# The task:
Reproduce the lines below without any change, beginning with the line that contains "What do you see at coordinates (580, 310)" and ending with the line that contains "What do you see at coordinates (44, 334)", both included.

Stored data
=-=-=-=-=

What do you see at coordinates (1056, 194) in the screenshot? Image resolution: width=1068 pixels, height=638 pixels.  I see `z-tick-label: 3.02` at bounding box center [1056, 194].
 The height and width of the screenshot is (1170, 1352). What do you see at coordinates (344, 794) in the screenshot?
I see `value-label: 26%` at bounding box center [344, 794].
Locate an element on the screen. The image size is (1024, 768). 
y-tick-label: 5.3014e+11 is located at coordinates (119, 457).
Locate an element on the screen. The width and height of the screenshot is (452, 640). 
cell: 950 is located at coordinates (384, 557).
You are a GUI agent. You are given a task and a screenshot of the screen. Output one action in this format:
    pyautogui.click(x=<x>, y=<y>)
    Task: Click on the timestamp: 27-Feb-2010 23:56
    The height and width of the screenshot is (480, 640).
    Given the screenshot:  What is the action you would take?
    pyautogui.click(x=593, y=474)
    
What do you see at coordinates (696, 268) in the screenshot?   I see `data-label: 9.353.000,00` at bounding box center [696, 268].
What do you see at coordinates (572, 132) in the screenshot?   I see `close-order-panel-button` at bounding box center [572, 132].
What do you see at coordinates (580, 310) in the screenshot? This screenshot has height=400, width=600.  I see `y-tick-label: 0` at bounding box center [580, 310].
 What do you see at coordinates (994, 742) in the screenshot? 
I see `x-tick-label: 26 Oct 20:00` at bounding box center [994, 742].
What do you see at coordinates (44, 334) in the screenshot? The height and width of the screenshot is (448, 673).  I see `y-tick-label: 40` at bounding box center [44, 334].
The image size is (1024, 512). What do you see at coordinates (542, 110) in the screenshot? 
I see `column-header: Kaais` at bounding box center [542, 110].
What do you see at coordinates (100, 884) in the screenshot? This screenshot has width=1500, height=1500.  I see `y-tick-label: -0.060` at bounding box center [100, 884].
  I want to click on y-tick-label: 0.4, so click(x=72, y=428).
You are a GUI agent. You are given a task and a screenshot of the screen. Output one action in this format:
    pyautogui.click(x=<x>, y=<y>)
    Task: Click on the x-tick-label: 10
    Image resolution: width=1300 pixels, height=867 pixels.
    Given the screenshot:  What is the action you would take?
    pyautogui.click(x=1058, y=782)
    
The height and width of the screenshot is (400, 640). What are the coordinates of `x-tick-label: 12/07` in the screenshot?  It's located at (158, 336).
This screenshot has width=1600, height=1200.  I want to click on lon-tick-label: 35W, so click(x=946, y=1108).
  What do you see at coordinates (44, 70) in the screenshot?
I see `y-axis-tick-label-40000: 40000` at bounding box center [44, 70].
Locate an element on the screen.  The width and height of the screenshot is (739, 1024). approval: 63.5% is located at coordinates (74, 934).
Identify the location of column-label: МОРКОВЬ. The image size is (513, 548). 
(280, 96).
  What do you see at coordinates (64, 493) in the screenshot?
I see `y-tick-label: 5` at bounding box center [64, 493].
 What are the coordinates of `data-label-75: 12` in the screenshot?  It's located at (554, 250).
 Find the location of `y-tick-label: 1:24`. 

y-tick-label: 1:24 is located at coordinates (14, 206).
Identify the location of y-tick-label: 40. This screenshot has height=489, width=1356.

=-=-=-=-=

# Completed exercise:
What do you see at coordinates (580, 310) in the screenshot? This screenshot has height=400, width=600.  I see `y-tick-label: 0` at bounding box center [580, 310].
 What do you see at coordinates (994, 742) in the screenshot? 
I see `x-tick-label: 26 Oct 20:00` at bounding box center [994, 742].
What do you see at coordinates (44, 334) in the screenshot? The height and width of the screenshot is (448, 673).  I see `y-tick-label: 40` at bounding box center [44, 334].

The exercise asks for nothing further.